Reacting to the NEU survey, Kevin Courtney, Joint General Secretary of the National Education Union, said:

“It is quite intolerable that schools and colleges are having to forego building repairs and maintenance for years due to a lack of funding. Our children and young people deserve to be taught in buildings that are fit for purpose. It is simply not good enough that for so many children and staff, leaking ceilings and rotting windows and crumbling walls are their daily environment.

“This disastrous trajectory of decay has gone on long enough. Promises, and not just empty ones, need to be made by political parties as to how this will be resolved. We look forward to hearing serious commitments from each of the political parties, so that voters can make an informed decision. If you value education, you must vote for education.”

Key findings:

  • 47% of members said that their school or college buildings were not fit for purpose, with 65% blaming school funding cuts as the reason why.
  • Over a fifth (21%) said that parts or all of their building have had to be closed because of disrepair over the past 5 years.
  • 22% agreed that the state of their school/college buildings leads to an unsafe environment for pupils and staff.
  • A quarter (26%) confirmed they are delaying turning on the heating for winter in their school/college.
  • 35% said that the situation had changed for their worse in their school/college for buildings, facilities and maintenance since 2015, with just 13% seeing an improvement.
  • The main issues raised were classrooms that are too hot or cold (74%), leaking ceilings/roofs (44%), crumbling walls/holes in walls (31%), and damp (21%). Members also noted poor ventilation (36%), electrical problems (17%) and faulty boilers/heaters (19%).

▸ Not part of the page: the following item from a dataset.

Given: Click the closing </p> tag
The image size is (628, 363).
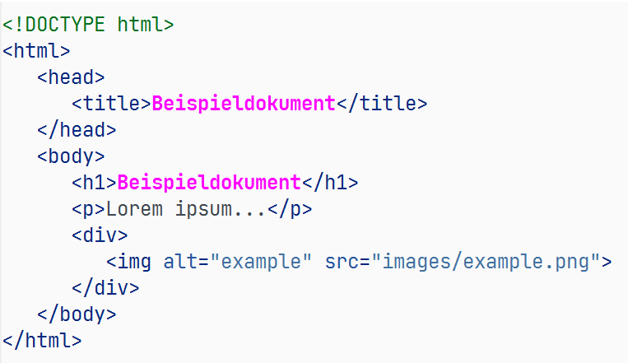Looking at the screenshot, I should tap(290, 209).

“Air conditioning broken for two years in computer room.”

“Birds getting in through holes in roof, holes in walls bring picked at by generations of students.”

“New build constantly postponed for years so old buildings still in use and not fit for purpose.”

“The new building has been built cheaply. The walls move and in winter are freezing, in summer too hot.”

“When it rains heavily, water floods my classroom and it comes through the fire escape. Water also comes through the roof.”

“My classroom roof leaks, and I have to have a bucket - textbooks and exercise books have been wrecked.”

“We also have some classrooms without ceilings.”

“Boilers that only work some of the time. Extraction fans that don't work.”

“There is simply no money left for school repairs or improvements.”

“Used to be high school for 300 pupils now part of school with 1200 pupils. Stairs get jammed and are unsafe. Some mobile classrooms in use should be condemned.”


The survey also serves as a reminder of the ongoing presence of asbestos in our schools. 86% of schools contain asbestos, yet today’s survey finds that just 21% of teachers – one fifth – were aware they were working in a school with asbestos.

“We know we have asbestos in our school but despite repeated requests we are not told where.”

“We currently don't have properly working fire alarms as these were renovated over summer but the builders wouldn't drill into any walls as they're all asbestos.”

“Science block just shut down because of asbestos.”

The National Education Union, as part of the Joint Union Asbestos Committee, has called upon successive Governments to take action on asbestos. Schools, parents and children deserve nothing less than a detailed national survey of the extent, type and condition of asbestos in schools.

The Government’s line has been that it is safer to manage asbestos than to remove it, but this is simply untenable. At least 319 teachers have died from mesothelioma since 1980, and 205 of those deaths have occurred since 2001.

Asbestos related deaths average at 17 per year, up from three per year during 1980-85.

*The survey of NEU members was conducted between 1-4 November 2019.